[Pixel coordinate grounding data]

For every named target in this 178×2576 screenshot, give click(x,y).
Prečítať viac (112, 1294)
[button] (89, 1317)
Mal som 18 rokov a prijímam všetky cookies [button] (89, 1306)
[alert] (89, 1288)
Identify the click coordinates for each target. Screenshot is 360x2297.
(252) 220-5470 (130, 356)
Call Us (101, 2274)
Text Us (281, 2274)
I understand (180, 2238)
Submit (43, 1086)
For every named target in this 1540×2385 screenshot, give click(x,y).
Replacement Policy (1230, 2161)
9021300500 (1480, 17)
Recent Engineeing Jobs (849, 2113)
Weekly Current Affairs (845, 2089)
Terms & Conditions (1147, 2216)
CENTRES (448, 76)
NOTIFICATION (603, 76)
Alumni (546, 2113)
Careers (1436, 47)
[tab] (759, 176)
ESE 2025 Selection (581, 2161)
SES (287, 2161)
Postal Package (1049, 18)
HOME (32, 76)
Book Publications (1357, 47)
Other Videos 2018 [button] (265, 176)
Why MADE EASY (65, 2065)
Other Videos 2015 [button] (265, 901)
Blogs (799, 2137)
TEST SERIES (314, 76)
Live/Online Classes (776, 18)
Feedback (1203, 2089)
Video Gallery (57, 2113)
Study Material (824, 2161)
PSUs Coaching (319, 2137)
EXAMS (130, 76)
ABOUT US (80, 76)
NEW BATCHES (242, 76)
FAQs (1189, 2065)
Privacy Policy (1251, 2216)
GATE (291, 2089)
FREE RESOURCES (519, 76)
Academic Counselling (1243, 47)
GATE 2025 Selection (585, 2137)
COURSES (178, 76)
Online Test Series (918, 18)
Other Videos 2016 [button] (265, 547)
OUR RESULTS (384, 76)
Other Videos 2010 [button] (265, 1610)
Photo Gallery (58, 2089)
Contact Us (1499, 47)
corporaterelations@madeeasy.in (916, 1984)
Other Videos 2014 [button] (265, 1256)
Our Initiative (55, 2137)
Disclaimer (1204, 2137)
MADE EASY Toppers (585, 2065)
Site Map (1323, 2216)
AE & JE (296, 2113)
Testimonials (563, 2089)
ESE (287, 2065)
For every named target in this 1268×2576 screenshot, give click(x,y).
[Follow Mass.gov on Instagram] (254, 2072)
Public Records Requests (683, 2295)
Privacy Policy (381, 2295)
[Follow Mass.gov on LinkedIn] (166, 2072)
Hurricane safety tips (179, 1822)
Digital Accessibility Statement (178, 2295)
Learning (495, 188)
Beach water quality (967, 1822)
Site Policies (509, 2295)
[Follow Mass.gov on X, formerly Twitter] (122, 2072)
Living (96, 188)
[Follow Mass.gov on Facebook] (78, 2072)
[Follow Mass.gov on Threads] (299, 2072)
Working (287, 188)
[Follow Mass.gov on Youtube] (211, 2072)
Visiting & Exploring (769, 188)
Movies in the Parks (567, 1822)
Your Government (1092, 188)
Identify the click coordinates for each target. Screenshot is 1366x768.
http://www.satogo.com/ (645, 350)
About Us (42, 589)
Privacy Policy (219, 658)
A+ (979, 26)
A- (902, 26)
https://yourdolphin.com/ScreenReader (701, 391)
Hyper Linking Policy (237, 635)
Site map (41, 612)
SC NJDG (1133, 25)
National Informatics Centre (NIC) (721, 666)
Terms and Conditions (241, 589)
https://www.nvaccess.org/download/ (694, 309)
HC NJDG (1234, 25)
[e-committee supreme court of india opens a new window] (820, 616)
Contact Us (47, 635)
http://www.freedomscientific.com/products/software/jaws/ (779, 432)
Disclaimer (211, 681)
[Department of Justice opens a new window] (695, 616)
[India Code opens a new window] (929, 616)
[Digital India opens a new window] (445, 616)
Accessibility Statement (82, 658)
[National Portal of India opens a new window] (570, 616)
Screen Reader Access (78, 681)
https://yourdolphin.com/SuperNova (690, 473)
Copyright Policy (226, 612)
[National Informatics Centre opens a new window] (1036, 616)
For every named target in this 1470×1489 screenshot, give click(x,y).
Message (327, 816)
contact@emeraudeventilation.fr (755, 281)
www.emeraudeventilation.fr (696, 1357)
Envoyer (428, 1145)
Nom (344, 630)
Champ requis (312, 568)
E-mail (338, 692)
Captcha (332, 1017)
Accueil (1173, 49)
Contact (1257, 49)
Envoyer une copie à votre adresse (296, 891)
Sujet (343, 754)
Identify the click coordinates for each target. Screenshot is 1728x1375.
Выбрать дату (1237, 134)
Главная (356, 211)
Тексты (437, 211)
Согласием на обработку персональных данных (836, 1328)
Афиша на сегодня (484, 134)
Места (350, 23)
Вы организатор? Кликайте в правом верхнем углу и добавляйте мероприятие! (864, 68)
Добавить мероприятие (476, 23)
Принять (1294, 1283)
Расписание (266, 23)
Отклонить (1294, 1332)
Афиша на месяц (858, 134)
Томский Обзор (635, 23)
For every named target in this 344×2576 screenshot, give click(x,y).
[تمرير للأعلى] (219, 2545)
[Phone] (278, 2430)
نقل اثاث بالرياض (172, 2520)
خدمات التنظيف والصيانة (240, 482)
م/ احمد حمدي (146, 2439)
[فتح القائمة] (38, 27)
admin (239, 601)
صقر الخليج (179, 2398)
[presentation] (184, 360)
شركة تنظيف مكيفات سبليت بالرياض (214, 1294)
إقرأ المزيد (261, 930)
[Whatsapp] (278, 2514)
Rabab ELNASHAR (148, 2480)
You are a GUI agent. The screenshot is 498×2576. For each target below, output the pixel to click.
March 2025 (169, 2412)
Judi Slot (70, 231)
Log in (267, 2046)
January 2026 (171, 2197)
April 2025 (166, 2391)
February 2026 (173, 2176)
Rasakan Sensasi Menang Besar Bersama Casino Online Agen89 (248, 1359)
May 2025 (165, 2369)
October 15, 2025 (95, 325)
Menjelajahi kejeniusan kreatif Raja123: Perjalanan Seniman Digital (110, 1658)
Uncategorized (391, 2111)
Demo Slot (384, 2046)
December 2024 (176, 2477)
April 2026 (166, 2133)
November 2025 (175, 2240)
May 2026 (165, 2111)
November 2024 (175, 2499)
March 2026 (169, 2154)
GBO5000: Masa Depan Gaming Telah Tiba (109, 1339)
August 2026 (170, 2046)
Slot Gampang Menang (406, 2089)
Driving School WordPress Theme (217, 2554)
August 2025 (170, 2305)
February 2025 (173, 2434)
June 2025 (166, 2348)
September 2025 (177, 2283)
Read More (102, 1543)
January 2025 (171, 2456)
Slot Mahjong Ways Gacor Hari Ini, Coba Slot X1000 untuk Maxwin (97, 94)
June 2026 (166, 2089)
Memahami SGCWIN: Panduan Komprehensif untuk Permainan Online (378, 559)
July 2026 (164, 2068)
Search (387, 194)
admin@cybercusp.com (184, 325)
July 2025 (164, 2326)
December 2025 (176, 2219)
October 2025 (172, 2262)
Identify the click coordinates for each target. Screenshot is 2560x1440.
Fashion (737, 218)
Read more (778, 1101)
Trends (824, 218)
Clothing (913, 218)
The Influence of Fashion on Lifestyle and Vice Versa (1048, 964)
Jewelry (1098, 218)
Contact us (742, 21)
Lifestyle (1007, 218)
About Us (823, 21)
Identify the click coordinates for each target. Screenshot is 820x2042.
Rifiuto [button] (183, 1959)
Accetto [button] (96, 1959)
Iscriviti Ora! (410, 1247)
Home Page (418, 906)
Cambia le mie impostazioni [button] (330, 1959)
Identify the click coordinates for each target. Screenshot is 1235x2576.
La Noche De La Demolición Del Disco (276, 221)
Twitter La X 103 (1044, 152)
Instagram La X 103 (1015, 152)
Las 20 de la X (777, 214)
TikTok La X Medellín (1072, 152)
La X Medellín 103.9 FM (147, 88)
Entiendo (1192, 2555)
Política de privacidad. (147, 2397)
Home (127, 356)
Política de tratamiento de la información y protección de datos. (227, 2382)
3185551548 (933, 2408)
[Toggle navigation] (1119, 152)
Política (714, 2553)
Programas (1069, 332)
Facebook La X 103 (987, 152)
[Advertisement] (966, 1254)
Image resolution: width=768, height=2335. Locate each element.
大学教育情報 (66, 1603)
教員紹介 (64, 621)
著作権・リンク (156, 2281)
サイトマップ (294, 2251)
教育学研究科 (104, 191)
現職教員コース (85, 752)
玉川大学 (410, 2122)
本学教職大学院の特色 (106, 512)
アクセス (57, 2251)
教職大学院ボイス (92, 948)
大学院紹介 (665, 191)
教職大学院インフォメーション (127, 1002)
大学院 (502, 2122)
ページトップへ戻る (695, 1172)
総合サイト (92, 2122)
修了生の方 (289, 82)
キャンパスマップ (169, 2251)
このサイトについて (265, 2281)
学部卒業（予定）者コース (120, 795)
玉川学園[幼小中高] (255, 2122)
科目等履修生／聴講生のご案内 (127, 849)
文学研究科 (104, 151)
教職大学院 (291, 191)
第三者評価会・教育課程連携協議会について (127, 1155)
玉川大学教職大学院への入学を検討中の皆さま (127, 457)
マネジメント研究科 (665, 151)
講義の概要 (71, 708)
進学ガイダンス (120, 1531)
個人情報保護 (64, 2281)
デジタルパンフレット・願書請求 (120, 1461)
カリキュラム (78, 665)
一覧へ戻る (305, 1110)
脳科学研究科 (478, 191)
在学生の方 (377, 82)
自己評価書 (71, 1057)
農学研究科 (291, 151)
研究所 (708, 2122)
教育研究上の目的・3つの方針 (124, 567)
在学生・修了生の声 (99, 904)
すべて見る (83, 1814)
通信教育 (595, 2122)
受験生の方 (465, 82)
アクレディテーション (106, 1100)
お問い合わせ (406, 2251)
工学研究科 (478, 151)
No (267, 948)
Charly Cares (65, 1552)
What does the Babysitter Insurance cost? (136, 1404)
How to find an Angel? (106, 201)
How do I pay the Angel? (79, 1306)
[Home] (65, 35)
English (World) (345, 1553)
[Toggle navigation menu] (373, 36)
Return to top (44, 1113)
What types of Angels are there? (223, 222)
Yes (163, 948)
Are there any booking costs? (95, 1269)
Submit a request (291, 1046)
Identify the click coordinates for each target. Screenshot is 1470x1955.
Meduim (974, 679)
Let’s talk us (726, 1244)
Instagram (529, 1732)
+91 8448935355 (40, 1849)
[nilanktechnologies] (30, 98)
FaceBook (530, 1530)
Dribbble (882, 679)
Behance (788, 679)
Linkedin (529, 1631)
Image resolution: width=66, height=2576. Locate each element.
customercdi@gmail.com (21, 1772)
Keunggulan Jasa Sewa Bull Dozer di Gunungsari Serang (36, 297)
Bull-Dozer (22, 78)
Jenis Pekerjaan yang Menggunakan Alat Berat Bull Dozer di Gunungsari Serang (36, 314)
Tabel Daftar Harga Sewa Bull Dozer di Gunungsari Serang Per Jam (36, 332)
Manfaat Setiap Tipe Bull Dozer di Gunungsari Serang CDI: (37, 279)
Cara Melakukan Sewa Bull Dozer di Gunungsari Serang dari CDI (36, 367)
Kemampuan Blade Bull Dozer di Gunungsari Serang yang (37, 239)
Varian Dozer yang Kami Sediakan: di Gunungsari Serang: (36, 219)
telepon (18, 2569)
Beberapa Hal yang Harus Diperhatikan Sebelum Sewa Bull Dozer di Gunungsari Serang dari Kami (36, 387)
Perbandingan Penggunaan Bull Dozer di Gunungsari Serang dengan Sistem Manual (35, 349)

- _WHAT YOU ARE ASKED TO DO_:
Only lines with the word "Fashion" are wanted; pull each of them from the records.

- _RESULT_:
Fashion (737, 218)
The Influence of Fashion on Lifestyle and Vice Versa (1048, 964)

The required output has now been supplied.